「その前に、僕は小唄の名取りということもあって、着物に興味を持っていた。着付け教室に習いに行ったら、女性は四方の鏡のところで下着姿で着付けするから、男性はダメですと言われた。『男性の着付け師は日本に一人もいないんですか?』と聞いたら、そうだと言う。それなら僕は、初の男性着付け師になろうと資格を取ったんです」
古代衣装にも造詣が深かった橋本は、京都の下賀茂神社に行き平安時代の十二単に興味を抱いた。そのことを小耳にはさんだNHKから、ご成婚日に解説の依頼が来たという。
「その時は『ザ・ロンゲストショー』に出演していたころで、タレントのマリー・クリスティーヌに新幹線の中でバッタリ会ったんです。そこで彼女が『橋本さん、着付けやっているというけど、ほんとにできるの?』と言われたから、彼女をモデルにして十二単の着付けを解説したんです」
橋本はその他に調理師資格も持っている。
「学生時代に結婚した女性と離婚して以来、一人暮らしが長かったこともあって、自分で料理を作っていたんです。僕は料理ができない女はバカだと思っている。なぜなら、次はこれ作ってあれ作るという組み立てができないからです」
多種多様な資格を持つ橋本は作詞も手掛けており、その功績を認められて平成12年に東久邇宮記念賞を受賞している。しかし、ここ10年ほどは本業のテレビの世界と無縁な生活を送っている。
「『アナウンサーを育てたら?』という誘いもありますが、今の若い人たちは言葉遣いからして違うので、育てたいと思う人材はいない。
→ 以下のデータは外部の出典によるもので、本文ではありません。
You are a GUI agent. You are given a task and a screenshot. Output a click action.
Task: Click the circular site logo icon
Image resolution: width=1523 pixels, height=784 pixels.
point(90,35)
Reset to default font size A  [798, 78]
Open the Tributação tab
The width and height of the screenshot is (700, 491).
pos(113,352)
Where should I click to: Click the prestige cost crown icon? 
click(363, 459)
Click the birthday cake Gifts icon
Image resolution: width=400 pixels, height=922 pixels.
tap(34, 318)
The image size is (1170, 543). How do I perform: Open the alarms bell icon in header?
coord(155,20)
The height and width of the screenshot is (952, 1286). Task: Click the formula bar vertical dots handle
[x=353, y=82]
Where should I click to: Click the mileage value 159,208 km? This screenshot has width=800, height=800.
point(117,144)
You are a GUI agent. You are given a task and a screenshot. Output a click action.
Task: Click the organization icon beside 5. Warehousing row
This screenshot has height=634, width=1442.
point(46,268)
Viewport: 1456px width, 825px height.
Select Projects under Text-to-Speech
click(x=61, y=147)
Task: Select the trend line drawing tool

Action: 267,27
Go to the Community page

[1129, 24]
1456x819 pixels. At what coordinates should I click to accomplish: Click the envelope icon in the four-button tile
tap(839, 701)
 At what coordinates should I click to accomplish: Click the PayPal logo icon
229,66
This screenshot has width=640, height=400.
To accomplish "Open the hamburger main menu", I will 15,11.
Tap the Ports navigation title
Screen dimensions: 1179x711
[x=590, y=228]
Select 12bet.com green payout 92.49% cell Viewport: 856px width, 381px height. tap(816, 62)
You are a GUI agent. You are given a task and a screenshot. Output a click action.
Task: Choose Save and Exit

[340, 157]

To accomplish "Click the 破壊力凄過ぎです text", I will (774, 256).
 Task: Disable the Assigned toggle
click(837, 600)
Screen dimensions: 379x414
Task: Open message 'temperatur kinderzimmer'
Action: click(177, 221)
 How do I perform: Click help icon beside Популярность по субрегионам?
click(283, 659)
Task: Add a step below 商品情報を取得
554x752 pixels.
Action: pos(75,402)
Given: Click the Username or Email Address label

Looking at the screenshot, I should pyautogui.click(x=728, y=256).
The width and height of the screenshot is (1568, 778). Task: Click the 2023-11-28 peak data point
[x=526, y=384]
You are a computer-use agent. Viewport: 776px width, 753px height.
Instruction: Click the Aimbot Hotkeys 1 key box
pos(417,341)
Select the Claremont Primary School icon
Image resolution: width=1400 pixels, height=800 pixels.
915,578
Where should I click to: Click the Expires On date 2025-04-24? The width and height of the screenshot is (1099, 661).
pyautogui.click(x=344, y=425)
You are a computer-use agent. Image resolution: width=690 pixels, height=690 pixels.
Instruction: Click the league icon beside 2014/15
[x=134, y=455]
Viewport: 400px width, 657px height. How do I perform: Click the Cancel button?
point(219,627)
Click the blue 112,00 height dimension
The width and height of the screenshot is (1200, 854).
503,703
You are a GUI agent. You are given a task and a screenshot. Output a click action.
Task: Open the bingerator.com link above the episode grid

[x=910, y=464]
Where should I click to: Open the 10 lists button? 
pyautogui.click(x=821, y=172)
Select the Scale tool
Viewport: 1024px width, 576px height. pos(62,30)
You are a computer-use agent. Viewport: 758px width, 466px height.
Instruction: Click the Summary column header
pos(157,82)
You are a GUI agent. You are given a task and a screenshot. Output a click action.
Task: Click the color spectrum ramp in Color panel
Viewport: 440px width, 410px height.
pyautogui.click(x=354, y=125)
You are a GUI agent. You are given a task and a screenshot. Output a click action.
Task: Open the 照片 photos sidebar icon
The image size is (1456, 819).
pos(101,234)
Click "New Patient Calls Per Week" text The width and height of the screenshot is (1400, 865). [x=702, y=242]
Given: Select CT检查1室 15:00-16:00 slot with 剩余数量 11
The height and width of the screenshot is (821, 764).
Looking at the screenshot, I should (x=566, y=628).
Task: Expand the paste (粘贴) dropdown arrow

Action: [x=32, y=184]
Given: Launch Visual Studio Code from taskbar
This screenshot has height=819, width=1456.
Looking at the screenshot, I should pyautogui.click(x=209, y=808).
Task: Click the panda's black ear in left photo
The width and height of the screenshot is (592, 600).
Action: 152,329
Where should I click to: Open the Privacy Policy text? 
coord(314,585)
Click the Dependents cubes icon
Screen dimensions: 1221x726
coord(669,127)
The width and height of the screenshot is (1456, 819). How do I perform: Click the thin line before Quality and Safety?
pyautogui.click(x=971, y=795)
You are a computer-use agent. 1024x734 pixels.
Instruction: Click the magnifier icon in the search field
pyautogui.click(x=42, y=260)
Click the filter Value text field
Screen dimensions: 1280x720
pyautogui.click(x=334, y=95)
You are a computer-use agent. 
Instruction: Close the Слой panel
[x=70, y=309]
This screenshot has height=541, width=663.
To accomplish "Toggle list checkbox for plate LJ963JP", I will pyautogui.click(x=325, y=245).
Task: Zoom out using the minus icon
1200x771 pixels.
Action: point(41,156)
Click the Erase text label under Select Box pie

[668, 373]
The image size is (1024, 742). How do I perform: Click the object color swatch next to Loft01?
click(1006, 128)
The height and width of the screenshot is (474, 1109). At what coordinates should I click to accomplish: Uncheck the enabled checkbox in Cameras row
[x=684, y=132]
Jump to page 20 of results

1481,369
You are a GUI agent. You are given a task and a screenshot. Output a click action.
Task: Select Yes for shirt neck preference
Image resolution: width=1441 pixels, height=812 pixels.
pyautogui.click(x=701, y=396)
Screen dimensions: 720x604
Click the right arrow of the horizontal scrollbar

テレビの世界は嫌いじゃないですが、人間関係が嫌い。それより、講演活動を通じて啓蒙活動を積極的にやった方が楽しいですよ」
メンタルケア心理士の資格を持って、地域精神医療活動の一環として引きこもりの老人たちと面談。人との会話の重要性をアドバイスしているという。
「喋ると発語運動が働いて、脳の神経細胞に刺激を与えることができるんです。喋らなくなると声が枯れて、口の周囲の筋肉が硬くなり、会話することが億劫になる。会話だけでなく、新聞を毎日音読することも効果があると説明すると、必死になって実践してくれますよ」
その他、肥満予防健康管理士として「肥満は万病のもと。特に生活習慣病はリスクが高まるので、理想的な体重と健康な体は“健康な精神を維持する”と説明してます」と熱っぽく語る。
「講演は主に全国の企業や商工会、福祉関係が対象。年に60回以上こなしていますが、眠る人は皆無という評価を貰ってます。僕も、笑いも取って、絶対眠らせない自信があります」
テレビの世界から180度回転した生活を送っているようだ。“昭和を代表するDJ”と呼ばれ、“屋根裏の声”で視聴者の脳裏に焼き付いた“橋本テツヤ節”はいまだ健在である。
(取材・文/本多圭)
はしもと・てつや
1944年、東京都出身。慶大在籍時に文化放送のパーソナリティーにスカウトされる。その後もさまざまな番組で活躍。現在、ジャーナリスト、コラムニストとして活動。「脳の若がえりBOOK」(太陽出版)など著書多数。